A terapia de escolha para os casos graves em literatura, bem como em nossa prática são o retalho miocutâneo do músculo peitoral maior ou retalhos livres (Alvarez-Morujo R, et al., 2018), estes últimos ainda incipientes em nosso serviço. O manejo é feito em conjunto com equipe multiprofissional, envolvendo profissional estomaterapeuta e fisioterapeuta. 

7. BENEFÍCIOS E LIMITAÇÕES 

O presente estudo buscou analisar a prevalência e fatores associados à fístula salivar na amostra de pacientes submetidos à laringectomia total no período de fevereiro de 2020 a setembro de 2022. 

Como benefícios, podemos citar o fato de que se trata de uma casuística, isto é, uma descrição de casos de um serviço especializado de nível terciário do nordeste do Brasil; demonstra a relevância da apresentação do trabalho, pois se trata da experiência de um serviço com alto grau de complexidade. 

Outro benefício que podemos citar é a descrição de um elevado número de pacientes com diagnóstico pós-operatório de fístula salivar (34.3%) e baixo índice de demais complicações. Ainda, o fato de que a maior parte das FFCs recebeu tratamento conservador, mostrando a possibilidade de que não haveria benefício de nova intervenção nos pacientes em questão. 
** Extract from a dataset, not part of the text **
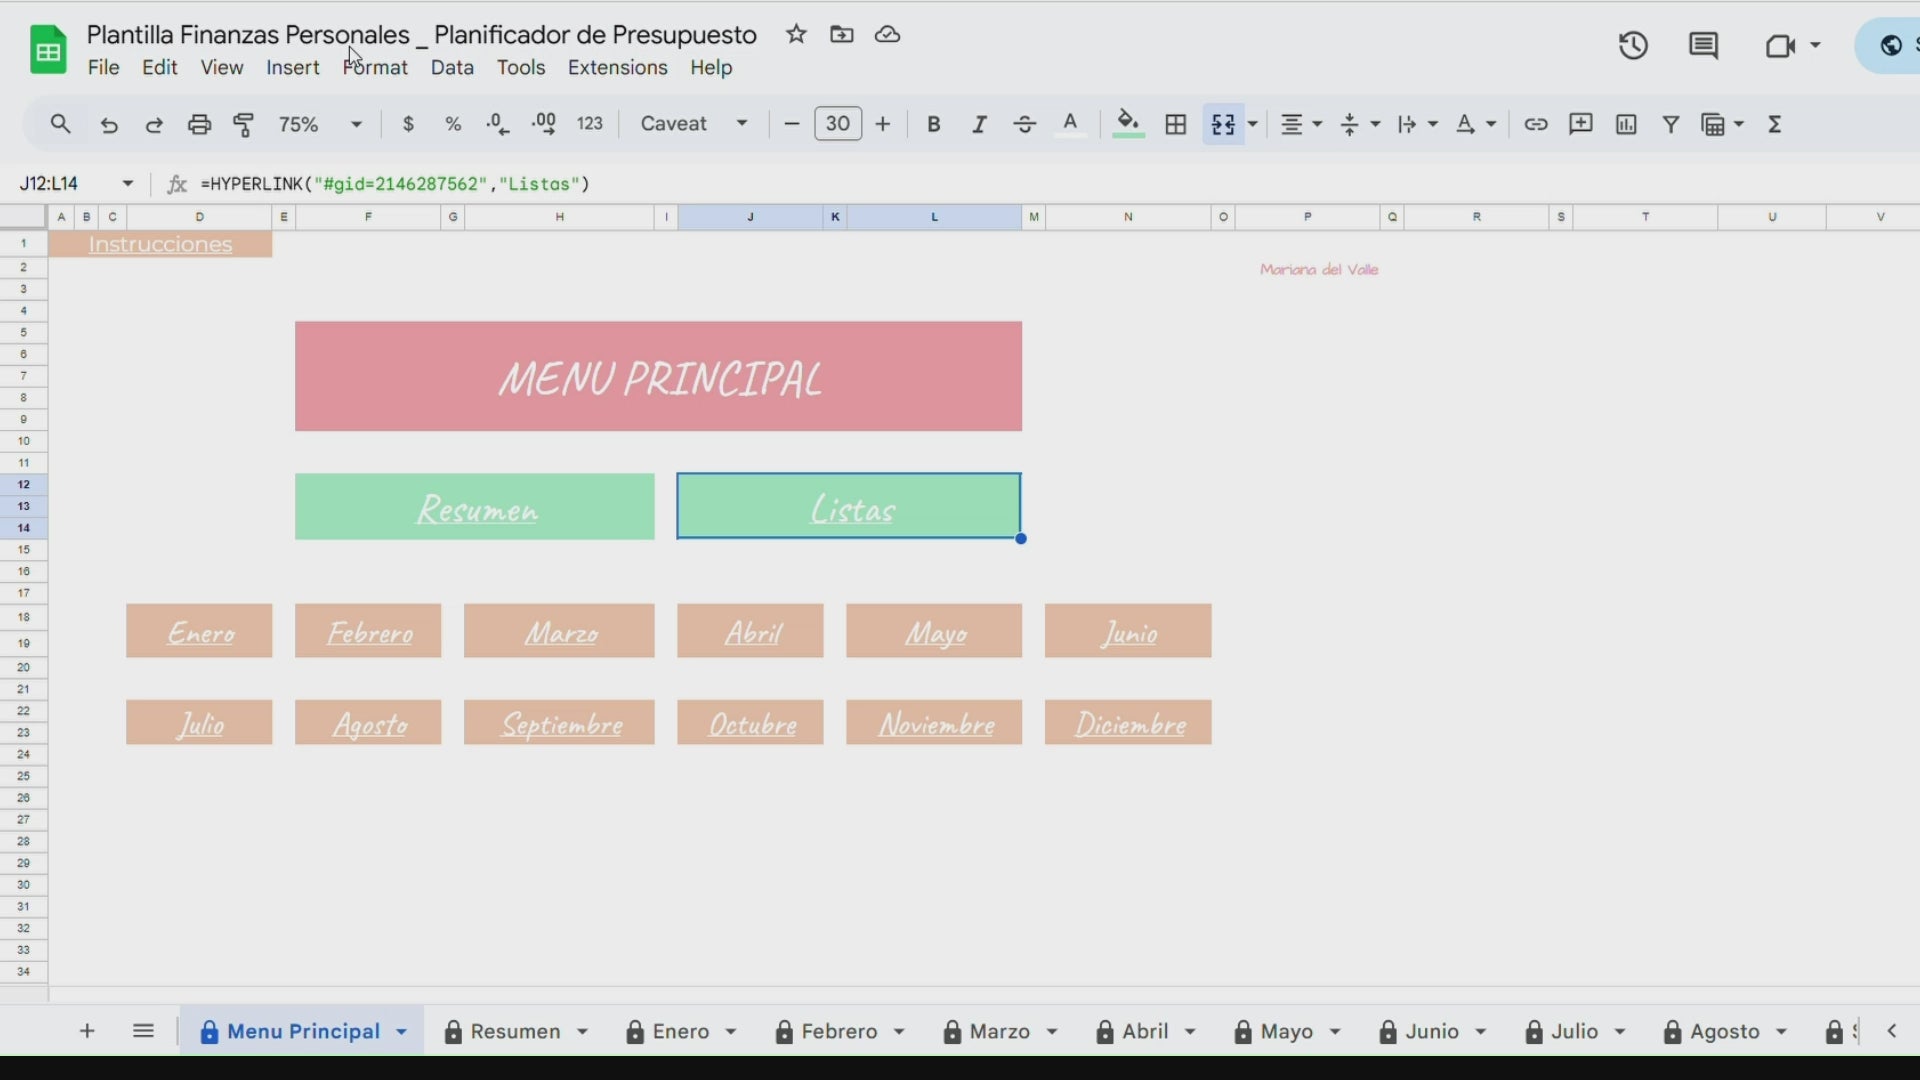Image resolution: width=1920 pixels, height=1080 pixels.
Task: Switch to the Febrero sheet tab
Action: pos(838,1032)
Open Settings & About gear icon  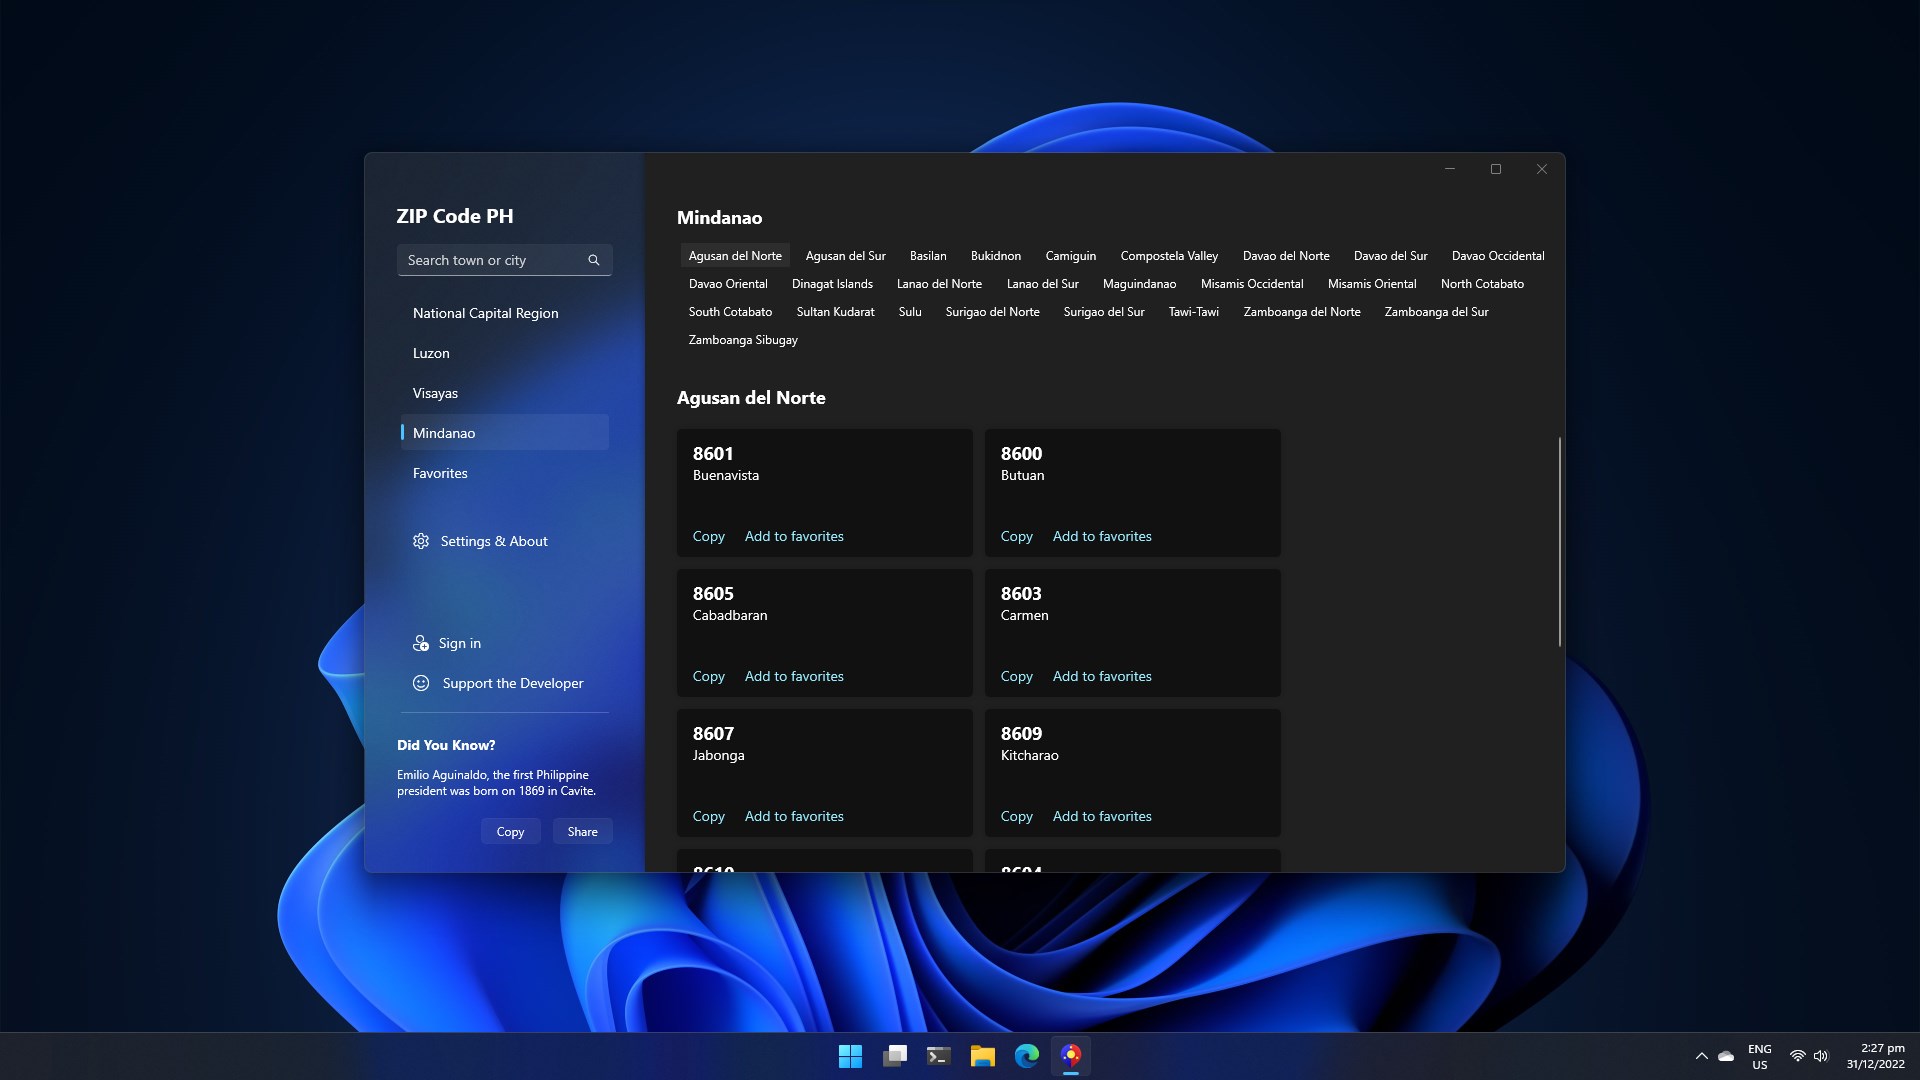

Em relação às limitações de nosso trabalho, podemos citar a ausência de um sistema integrado com tais informações, sendo a coleta de dados realizada por meio de revisão de prontuários; algumas informações como tempo de internação, medicamentos utilizados para tratamento de complicações e materiais utilizados no procedimento não constavam nos prontuários. Além disso, citamos a ausência de informações sobre variáveis como “Albumina sérica”, dificultando a análise referente a esse fator. 

Uma limitação importante que reflete a revisão por prontuários é o fato de não haver informações de acompanhamento longitudinal dos pacientes na internação, ou seja, não conseguimos fazer uma análise temporal dos pacientes considerando a variável tempo. 

8. CONCLUSÃO 

A laringectomia total é um procedimento cirúrgico realizado para tratamento de patologias da laringe, das quais podemos citar como exemplos mais comuns as neoplasias de laringe. Desse modo, esta cirurgia é comumente realizada como abordagem terapêutica em pacientes com diagnóstico de tumor de laringe, uma vez revisado o estado geral do paciente e a indicação de acordo com o estadiamento da neoplasia. 

Em nosso estudo, vimos que 34.3% dos pacientes que realizaram laringectomia total na SCMF evoluíram com fístula salivar como complicação imediata no pós-operatório. Destes pacientes, a maioria apresentava neoplasias com invasão perineural e angiolinfática, além de estadiamentos avançados como IVA e IVB, denotando o caráter de gravidade das patologias em questão. 

Desse modo, esperamos que nosso trabalho sirva de base para demais pesquisas na área de cirurgia em cabeça e pescoço, e em especial na parte de seguimento a longo prazo de pacientes com diagnóstico pós-operatório de fístula salivar, enfocando aspectos como a qualidade de vida e aspectos biopsicossociais desses pacientes.